═══ Extrait choisi

I. Approbation du procès-verbal de la séance du Conseil supérieur des tribunaux administratifs et des cours administratives d’appel du 14 janvier 2020 :
Le procès-verbal a été approuvé.
II. Examen pour avis d’un projet de décret modifiant l’article R. 841-2 du code de la sécurité intérieure et le décret n° 2007-914 du 15 mai 2007 pris pour l’application du I de l’article 30 de la loi n° 78-17 du 6 janvier 1978 relative à l’informatique, aux fichiers et aux libertés :
Le projet de décret soumis à l’avis du Conseil supérieur a pour objet de modifier le 8° de l’article R. 841-2 du code de la sécurité intérieure afin que le régime dérogatoire relatif au contentieux de la mise en œuvre des droits d’accès indirects aux données contenues dans certains traitements ou parties de traitements intéressant la sûreté de l’Etat, relevant de la compétence du Conseil d’Etat, soit généralisé à l’ensemble des données contenues dans Startrac, et non plus seulement aux seules données de ce système informatique, mis en œuvre par le service à compétence nationale Tracfin, intéressant la sûreté de l’Etat. Un projet de décret ayant un objet identique avait fait l’objet d’un avis favorable du CSTA dans sa réunion du 13 février 2018. Il s’agit de tenir compte de l’actualisation de la base réglementaire autorisant la mise en œuvre du traitement « Startrac ».

══════
═══ Jeu de données

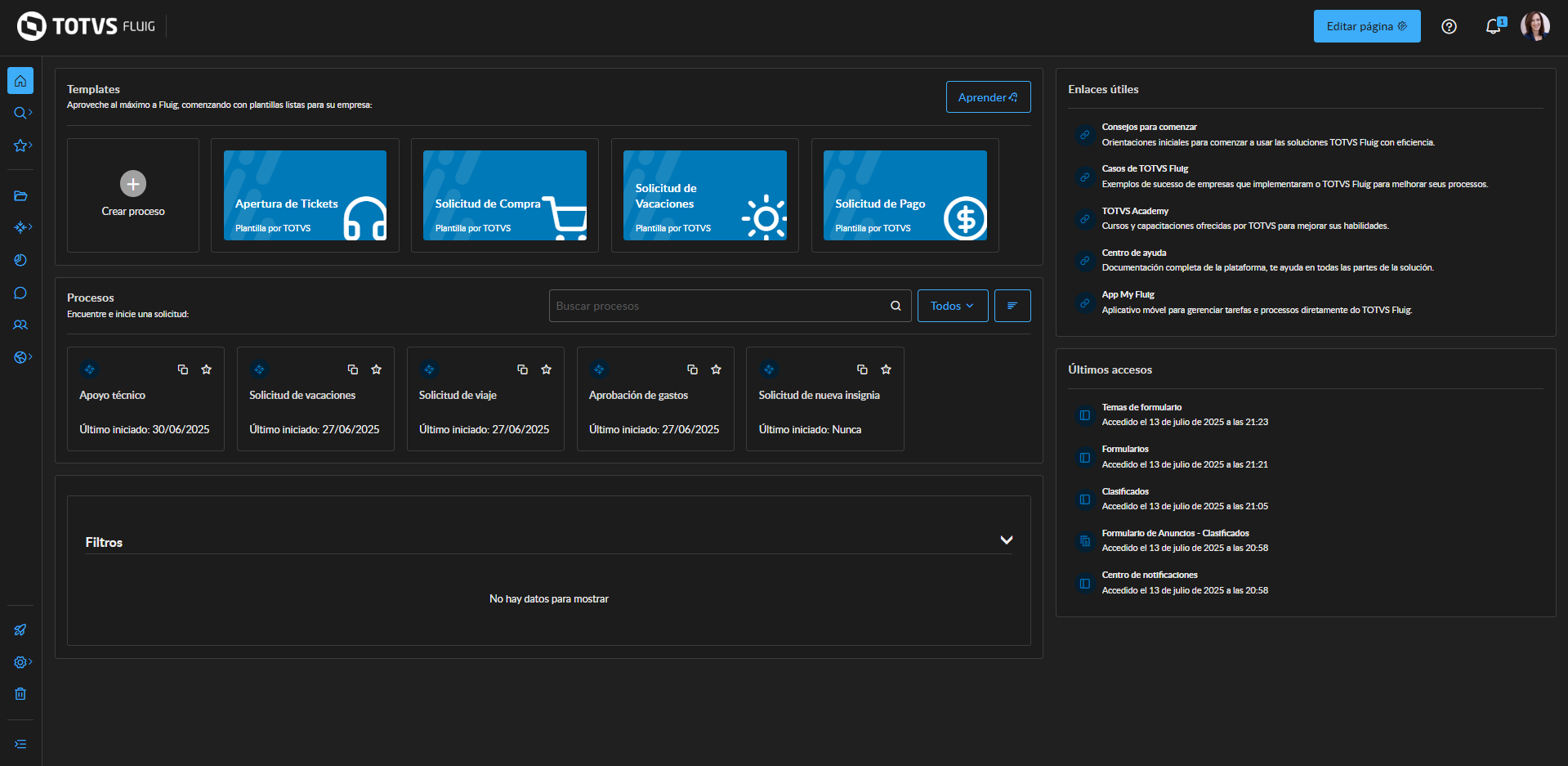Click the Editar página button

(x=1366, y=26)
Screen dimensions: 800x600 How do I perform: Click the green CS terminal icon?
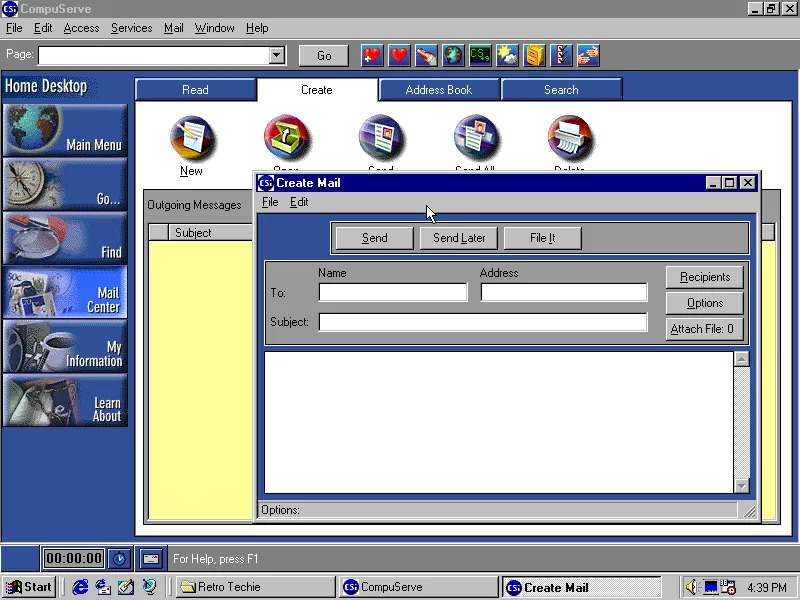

══════

→ Exercice proposé 1
Recopiez le passage de l'extrait choisi compris entre « I. Approbation du » et « a été approuvé. », ces deux bornes incluses.
→ Exercice proposé 2
D'après l'extrait choisi, pourquoi le projet de décret étend-il le régime dérogatoire à l'ensemble des données contenues dans Startrac ? Répondez en une à trois phrases.

→ Bonne réponse 1
I. Approbation du procès-verbal de la séance du Conseil supérieur des tribunaux administratifs et des cours administratives d’appel du 14 janvier 2020 :
Le procès-verbal a été approuvé.

→ Bonne réponse 2
Il s'agit de tenir compte de l'actualisation de la base réglementaire qui autorise la mise en œuvre du traitement « Startrac ». Le régime dérogatoire relevant du Conseil d'État s'appliquera ainsi à toutes les données de Startrac. Il ne visera plus seulement celles qui intéressent la sûreté de l'État.